Puisque le musée était fermé de toute façon, j’ai pris le temps de pique-niquer sur un banc en pierre un peu dur mais agréablement ombragé. Je me suis ensuite attaqué à la Montagne Noire par la route qui monte directement de Saint-Papoul, mais elle comporte plusieurs sections très raides et je ne peux pas vraiment la conseiller. Il vaut mieux faire le détour par Verdun. Ceci dit, la petite route que j’ai prise est complètement déserte, est ombragée par moments et offre un panorama de plus en plus dégagé en haut.

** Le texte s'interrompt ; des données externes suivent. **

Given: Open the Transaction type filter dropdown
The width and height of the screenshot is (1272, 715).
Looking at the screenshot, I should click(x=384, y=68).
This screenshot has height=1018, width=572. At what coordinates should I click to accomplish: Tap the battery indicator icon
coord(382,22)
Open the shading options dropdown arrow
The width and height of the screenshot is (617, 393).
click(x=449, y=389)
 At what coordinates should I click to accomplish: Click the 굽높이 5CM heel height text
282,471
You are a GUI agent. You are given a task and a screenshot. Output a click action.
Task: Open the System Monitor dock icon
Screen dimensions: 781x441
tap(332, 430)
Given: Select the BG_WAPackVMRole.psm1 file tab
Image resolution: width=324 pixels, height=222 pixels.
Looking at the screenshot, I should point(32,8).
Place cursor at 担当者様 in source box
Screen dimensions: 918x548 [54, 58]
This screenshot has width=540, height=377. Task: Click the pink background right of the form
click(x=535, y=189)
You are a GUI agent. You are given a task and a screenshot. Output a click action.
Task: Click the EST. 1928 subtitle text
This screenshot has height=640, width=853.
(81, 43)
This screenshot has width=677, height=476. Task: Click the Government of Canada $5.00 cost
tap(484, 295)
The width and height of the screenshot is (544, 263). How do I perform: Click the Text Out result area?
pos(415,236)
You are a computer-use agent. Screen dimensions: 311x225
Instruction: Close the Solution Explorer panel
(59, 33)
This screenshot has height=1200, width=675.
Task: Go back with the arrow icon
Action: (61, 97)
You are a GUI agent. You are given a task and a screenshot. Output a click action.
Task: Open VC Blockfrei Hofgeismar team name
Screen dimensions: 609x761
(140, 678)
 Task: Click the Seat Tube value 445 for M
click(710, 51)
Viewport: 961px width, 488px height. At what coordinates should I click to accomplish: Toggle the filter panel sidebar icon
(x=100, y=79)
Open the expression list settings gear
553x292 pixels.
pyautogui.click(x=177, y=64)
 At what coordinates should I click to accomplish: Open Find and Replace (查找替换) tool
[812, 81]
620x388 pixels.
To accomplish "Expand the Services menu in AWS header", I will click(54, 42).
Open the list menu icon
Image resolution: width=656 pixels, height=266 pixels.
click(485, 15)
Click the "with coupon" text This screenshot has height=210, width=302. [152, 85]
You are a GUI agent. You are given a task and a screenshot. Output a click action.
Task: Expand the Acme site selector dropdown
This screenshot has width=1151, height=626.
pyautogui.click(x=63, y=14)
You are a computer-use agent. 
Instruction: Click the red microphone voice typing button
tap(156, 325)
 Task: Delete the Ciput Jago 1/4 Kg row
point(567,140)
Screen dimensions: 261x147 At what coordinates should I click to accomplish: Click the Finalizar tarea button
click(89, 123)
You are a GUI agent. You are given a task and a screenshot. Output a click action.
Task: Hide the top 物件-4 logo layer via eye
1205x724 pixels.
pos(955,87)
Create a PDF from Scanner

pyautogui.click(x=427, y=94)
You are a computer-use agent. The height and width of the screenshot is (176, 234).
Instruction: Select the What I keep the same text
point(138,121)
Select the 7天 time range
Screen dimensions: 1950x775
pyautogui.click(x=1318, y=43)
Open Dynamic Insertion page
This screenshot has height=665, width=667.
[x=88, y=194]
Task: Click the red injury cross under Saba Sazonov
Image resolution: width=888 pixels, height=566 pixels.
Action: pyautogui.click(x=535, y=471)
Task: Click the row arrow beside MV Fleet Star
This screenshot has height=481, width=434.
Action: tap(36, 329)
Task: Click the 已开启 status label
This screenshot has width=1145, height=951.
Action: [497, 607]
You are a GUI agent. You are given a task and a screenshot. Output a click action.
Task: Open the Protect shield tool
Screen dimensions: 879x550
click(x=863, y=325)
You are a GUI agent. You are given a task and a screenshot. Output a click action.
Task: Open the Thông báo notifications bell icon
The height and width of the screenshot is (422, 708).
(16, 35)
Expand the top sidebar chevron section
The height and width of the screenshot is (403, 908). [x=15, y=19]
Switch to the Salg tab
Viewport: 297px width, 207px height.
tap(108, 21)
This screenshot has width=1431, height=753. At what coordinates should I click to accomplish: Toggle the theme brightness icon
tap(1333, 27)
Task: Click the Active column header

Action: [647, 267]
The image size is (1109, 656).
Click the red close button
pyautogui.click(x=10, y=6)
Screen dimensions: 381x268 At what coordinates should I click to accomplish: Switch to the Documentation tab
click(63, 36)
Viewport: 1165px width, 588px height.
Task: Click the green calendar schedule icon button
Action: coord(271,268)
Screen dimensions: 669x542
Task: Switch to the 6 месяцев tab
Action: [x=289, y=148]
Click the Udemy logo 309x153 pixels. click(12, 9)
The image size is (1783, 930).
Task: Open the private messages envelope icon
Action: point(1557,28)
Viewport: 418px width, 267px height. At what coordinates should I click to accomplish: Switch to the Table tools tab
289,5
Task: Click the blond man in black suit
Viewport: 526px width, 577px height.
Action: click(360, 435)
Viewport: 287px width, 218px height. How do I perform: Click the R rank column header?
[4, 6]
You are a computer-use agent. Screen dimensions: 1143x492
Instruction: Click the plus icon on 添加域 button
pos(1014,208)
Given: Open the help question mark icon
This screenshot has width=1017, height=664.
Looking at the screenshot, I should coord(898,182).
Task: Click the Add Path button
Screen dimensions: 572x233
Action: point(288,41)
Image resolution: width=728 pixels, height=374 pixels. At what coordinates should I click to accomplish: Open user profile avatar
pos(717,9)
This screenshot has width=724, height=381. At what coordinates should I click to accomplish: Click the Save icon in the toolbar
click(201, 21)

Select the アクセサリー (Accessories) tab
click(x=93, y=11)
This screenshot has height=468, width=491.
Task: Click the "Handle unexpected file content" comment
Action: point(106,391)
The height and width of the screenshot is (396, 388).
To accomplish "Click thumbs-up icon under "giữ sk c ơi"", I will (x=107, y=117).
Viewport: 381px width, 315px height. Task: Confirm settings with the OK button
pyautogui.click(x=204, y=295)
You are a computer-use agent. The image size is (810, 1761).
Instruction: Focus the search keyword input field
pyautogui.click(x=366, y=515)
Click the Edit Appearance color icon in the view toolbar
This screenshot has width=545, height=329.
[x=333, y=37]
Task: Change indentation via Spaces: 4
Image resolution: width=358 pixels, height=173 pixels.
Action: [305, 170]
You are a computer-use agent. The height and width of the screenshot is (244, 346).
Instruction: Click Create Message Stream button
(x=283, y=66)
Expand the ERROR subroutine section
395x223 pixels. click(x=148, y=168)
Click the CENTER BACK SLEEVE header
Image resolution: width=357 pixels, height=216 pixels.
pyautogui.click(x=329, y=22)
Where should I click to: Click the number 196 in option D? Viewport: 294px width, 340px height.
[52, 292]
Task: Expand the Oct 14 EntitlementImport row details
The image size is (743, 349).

Montagne Noire aux Cammazes

Montagne Noire aux Cammazes

La route se termine près du hameau des Brunels au niveau d’une table d’orientation qui m’a fourni un prétexte fort bienvenu pour une pause. La vue est fantastique, à peu près celle que j’avais eue le matin depuis mon hébergement. Comme on est encore beaucoup plus haut aux Brunels (environ 600 m au lieu de 300 m), on voit beaucoup plus loin y compris jusqu’au Pic du Midi de Bigorre qui était tout juste reconnaissable à 250 km de distance. Par contre, il y avait un peu plus de nuages et de brume en milieu de journée sur les Pyrénées orientales et ariégeoises.

Rigole des Cammazes

Rigole des Cammazes

Le contraste entre les vignobles asséchés de la plaine de Carcassonne et les prairies grasses ou les sapinières de la Montagne Noire donne un charme particulier au paysage qui est un peu fatigant à vélo. Je suis arrivé peu après aux Cammazes sur la crête de la montagne; on y franchit un petit canal, la Rigole de la Montagne construite par Riquier pour alimenter le canal du Midi. Le site est charmant avec de grands sapins. On devine sur ma photo un petit tunnel car la rigole passe sous une route importante en utilisant une voûte construite par Vauban.

Gorges du Sor

Gorges du Sor

J’étais déjà passé aux Cammazes en 1999 et je m’en souvenais donc un peu, mais j’avais pris à l’époque la nationale pour visiter Revel et le lac de Saint-Ferréol. Cette fois, j’ai cherché et trouvé après quelques hésitations la petite route qui descend dans les gorges du Sor.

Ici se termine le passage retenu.